She also dings Brinker for her links to the George W. Bush administration and for recently hiring Ari Fleischer, Bush’s former White House press secretary, for help on crisis communication. Then the big guns come out as she calls for Brinker to resign, the board to be replaced, and vice president Karen Handel to be fired. She got one wish out of the three--well, sort of. Handel resigned last week and reiterated that politics had nothing to do with Komen’s initial decision to cut funding to Planned Parenthood.

Starting over with new leaders in place, Ellis said, “would enable Komen to carry on its much-needed, admirable work without the baggage of being the organization that had actually deliberated on and subsequently made the heartless decision to defund Planned Parenthood and to endanger the health of thousands of women. When we have a clean house, we should get answers to how this happened, and a clear refocus that Komen stands for all women’s health.”
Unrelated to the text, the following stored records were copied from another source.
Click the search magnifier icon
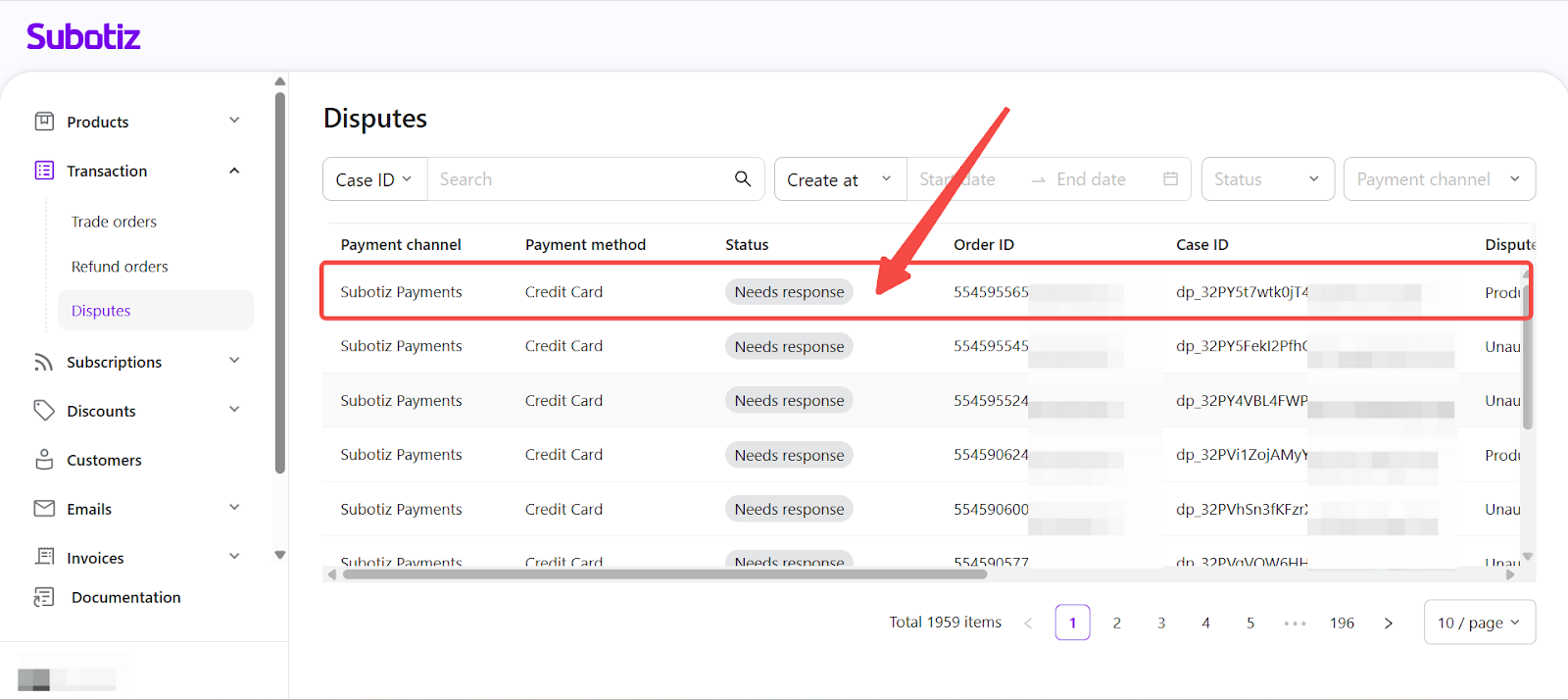The height and width of the screenshot is (700, 1568). pyautogui.click(x=743, y=179)
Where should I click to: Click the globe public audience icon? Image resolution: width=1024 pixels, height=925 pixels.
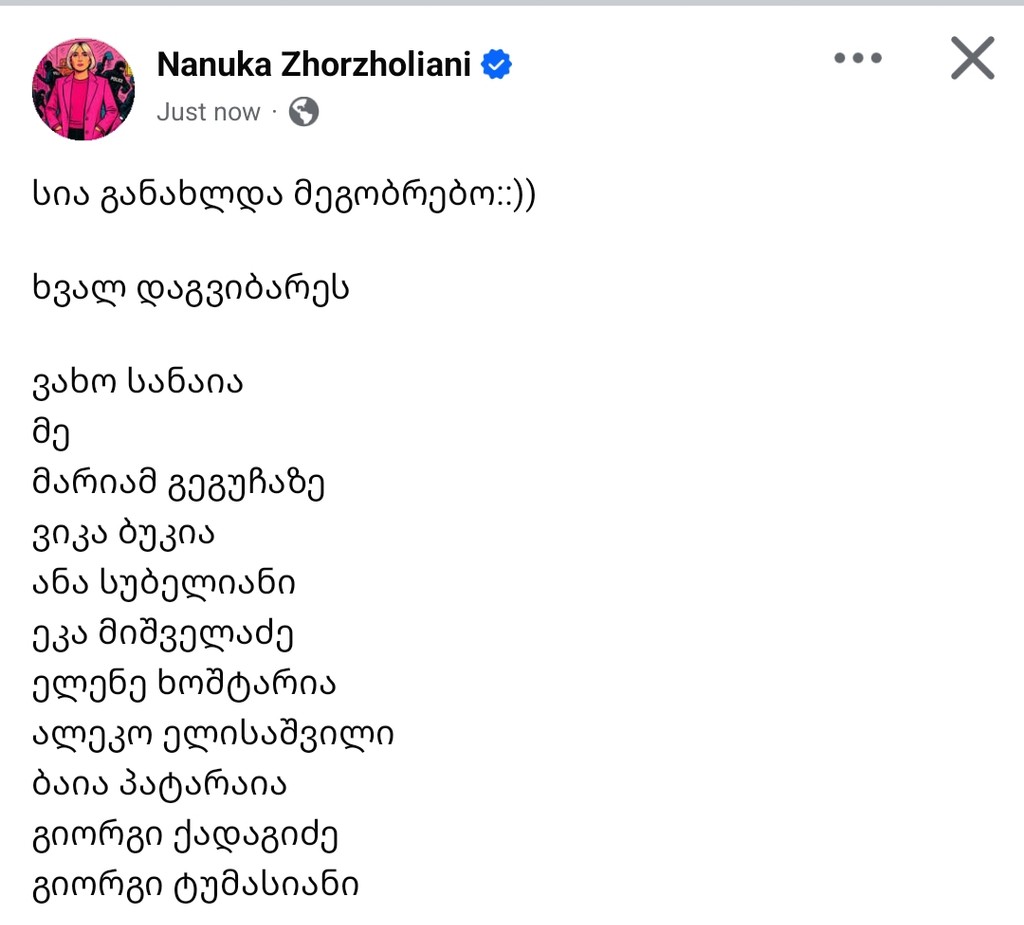coord(304,112)
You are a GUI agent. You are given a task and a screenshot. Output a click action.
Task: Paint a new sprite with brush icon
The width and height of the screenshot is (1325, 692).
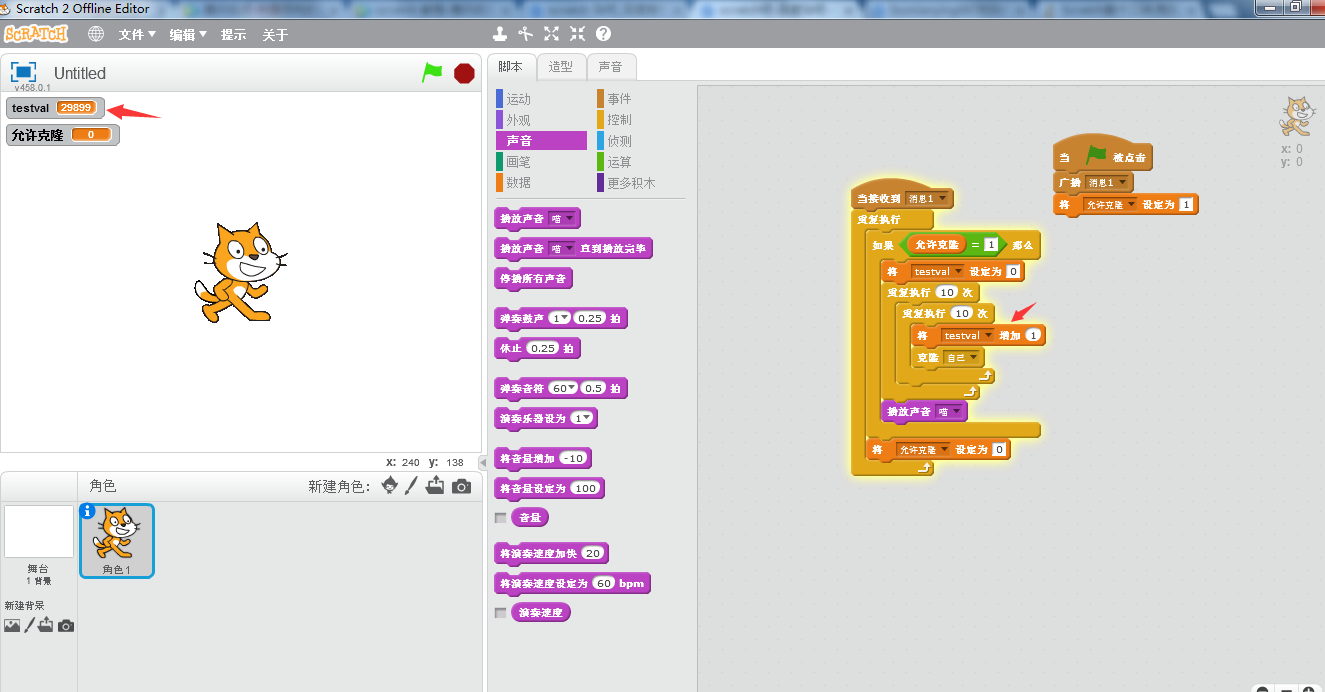coord(410,486)
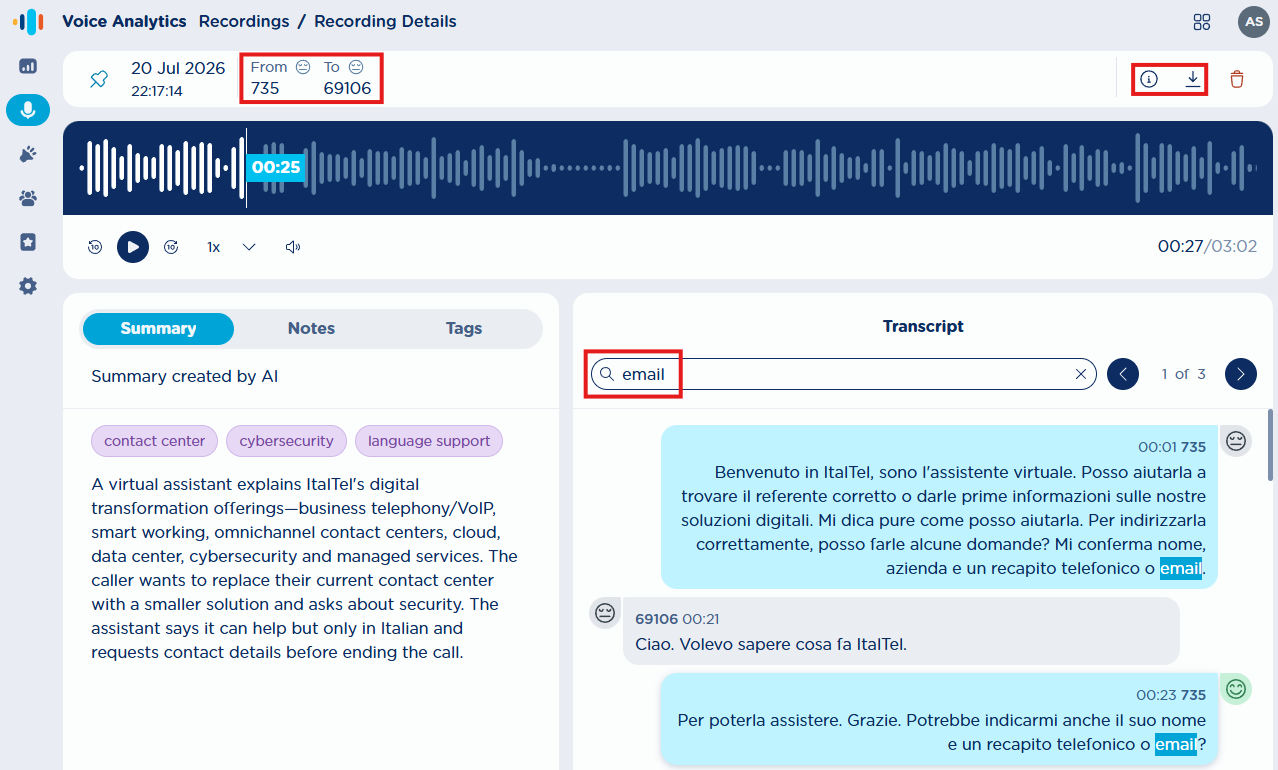
Task: Open recording info details icon
Action: click(1149, 79)
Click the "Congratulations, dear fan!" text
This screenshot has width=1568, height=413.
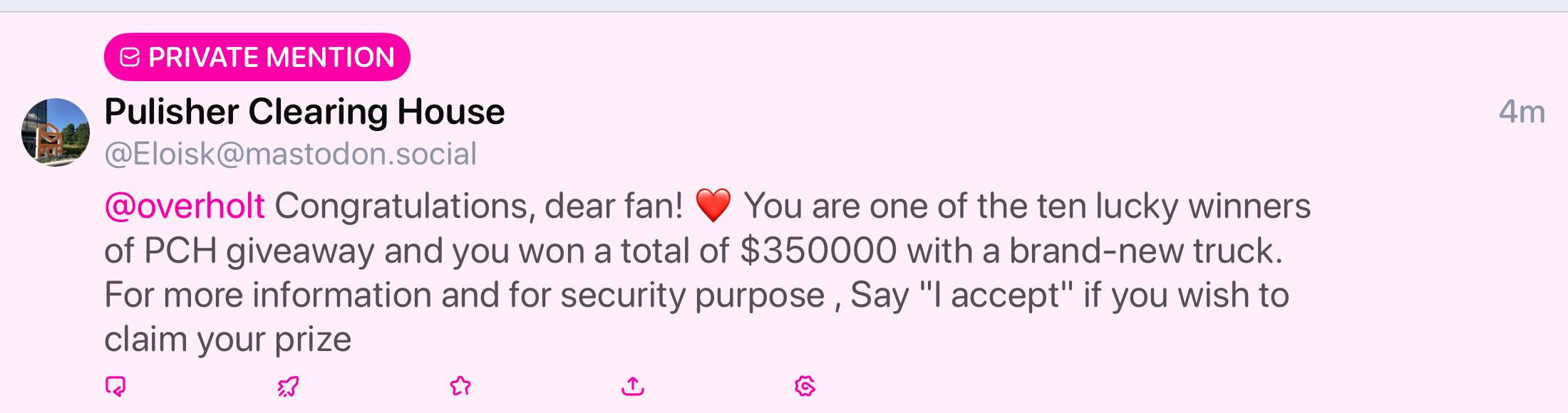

There was another verbal dust-up regarding Komen over at the Washington Post this week, as veteran journalist Sally Quinn wrote a long open letter to Brinker expressing her dismay at the initial decision and what ensued.

“We have known each other for a long time and I have admired your work enormously,” it begins. The bloom is probably off that rose. She questions Brinker’s commitment to continue to fund Planned Parenthood and adds that Brinker “should have seen the writing on the wall” when she hired Handel, an outspoken abortion critic.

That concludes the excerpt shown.